1. (Optional but handy) A breakout board to make accessing the bit's IO pins easier



## Wiring / Connecting



1. Plug the stepper motor into the ULN2003

1. Connect the 4 pins from the ULN2003 into 4 separate I/O pins of the bit

1. Connect the 5v input +/- on the ULN2003 to a 5v source +/- terminals

1. Connect the bit to the computer

1. Load up the library and push to the bit (i.e. compile the program and upload to the bit)



## Using the library



Code example:



```python

# Create a stepper using the HALF_STEP command sequence 

# to a stepper which is connected:

#                     micro:bit    ULN2003

#                     pin16     -> INP1 

#                     pin15     -> INP2

#                     pin14     -> INP3

#                     pin13     -> INP4

# Set the delay between steps to 5 microseconds



s1 = Stepper(HALF_STEP, microbit.pin16, microbit.pin15, microbit.pin14, microbit.pin13, delay=5)  

s1.step(100)     # Rotate 100 steps clockwise



s1.step(100, -1) # Rotate 100 steps anti-clockwise

```



A delay of less than 5 microseconds may cause the motor to simply buzz and not move at all. Try and see what works for you and your motors.



Because of the gearing of this motor a full rotation isn't very exact. It is somewhere between 508 and 509 steps. The constant FULL_ROTATION has a value of int(4075.7728395061727 / 8) = ~509 steps.



## Advanced Usage (Driving more than 1 stepper motor)



Being able to drive a stepper is cool but the bit has a lot more IO pins.
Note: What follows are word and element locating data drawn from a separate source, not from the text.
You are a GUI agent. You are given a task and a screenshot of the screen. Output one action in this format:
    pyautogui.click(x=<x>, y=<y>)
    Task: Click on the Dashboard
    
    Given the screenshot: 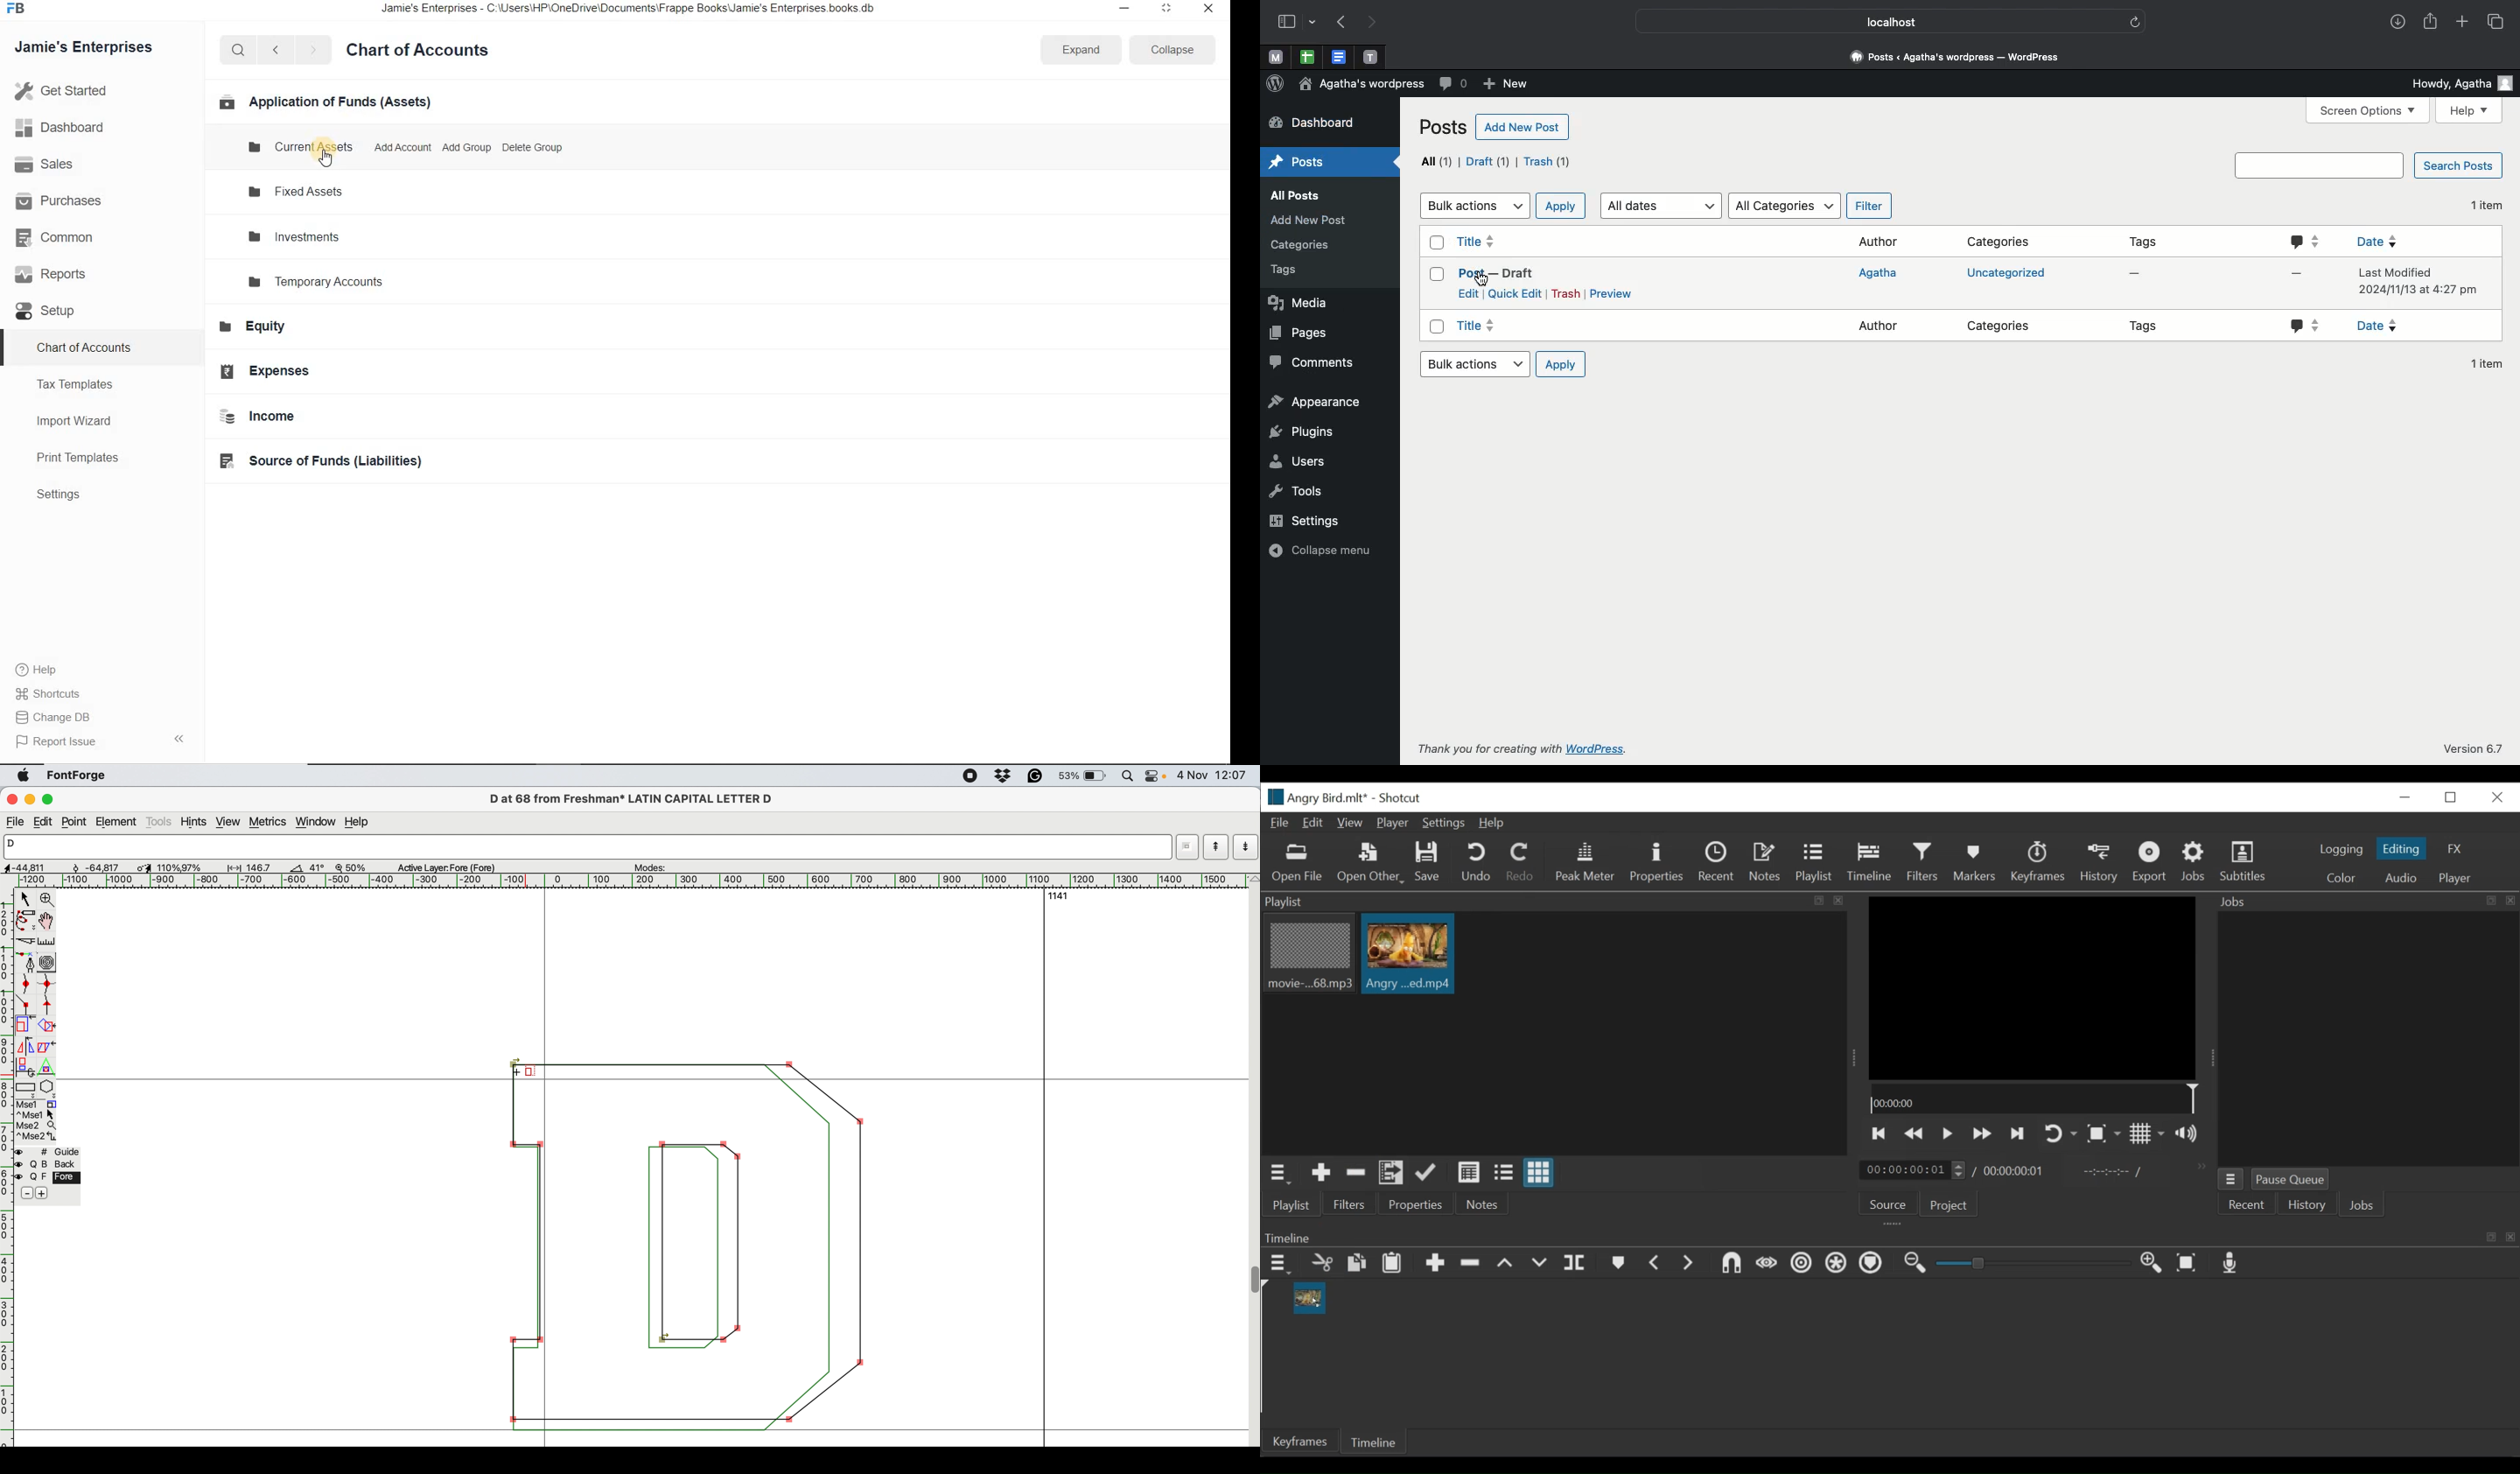 What is the action you would take?
    pyautogui.click(x=75, y=129)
It's possible to drive two steppers:



```python

s1 = Stepper(HALF_STEP, microbit.pin16, microbit.pin15, microbit.pin14, microbit.pin13, delay=5)    

s2 = Stepper(HALF_STEP, microbit.pin6, microbit.pin5, microbit.pin4, microbit.pin3, delay=5)   

s1.step(FULL_ROTATION)

s2.step(FULL_ROTATION)

```



But you will notice that this makes stepper1 move a full circle (or a teensy bit more than a full circle) and then stepper2 will move a full circle. 



If you want to move both motors at the same time then you need to interleave the commands to do that so that stepper1 moves a step, then stepper2 moves a step, then stepper1 moves a step and so on.



The library provides a way to do that:



```python

s1 = Stepper(HALF_STEP, microbit.pin16, microbit.pin15, microbit.pin14, microbit.pin13, delay=5)    

s2 = Stepper(HALF_STEP, microbit.pin6, microbit.pin5, microbit.pin4, microbit.pin3, delay=5)   



c1 = Command(s1, FULL_ROTATION)         # Go all the way round

c2 = Command(s2, FULL_ROTATION/2, -1)   # Go halfway round, backwards



runner = Driver()

runner.run([c1, c2])

```



The Driver class will run 1 step from each command until there are no more commands to run which will make the two motors move (apparently) simultaneously.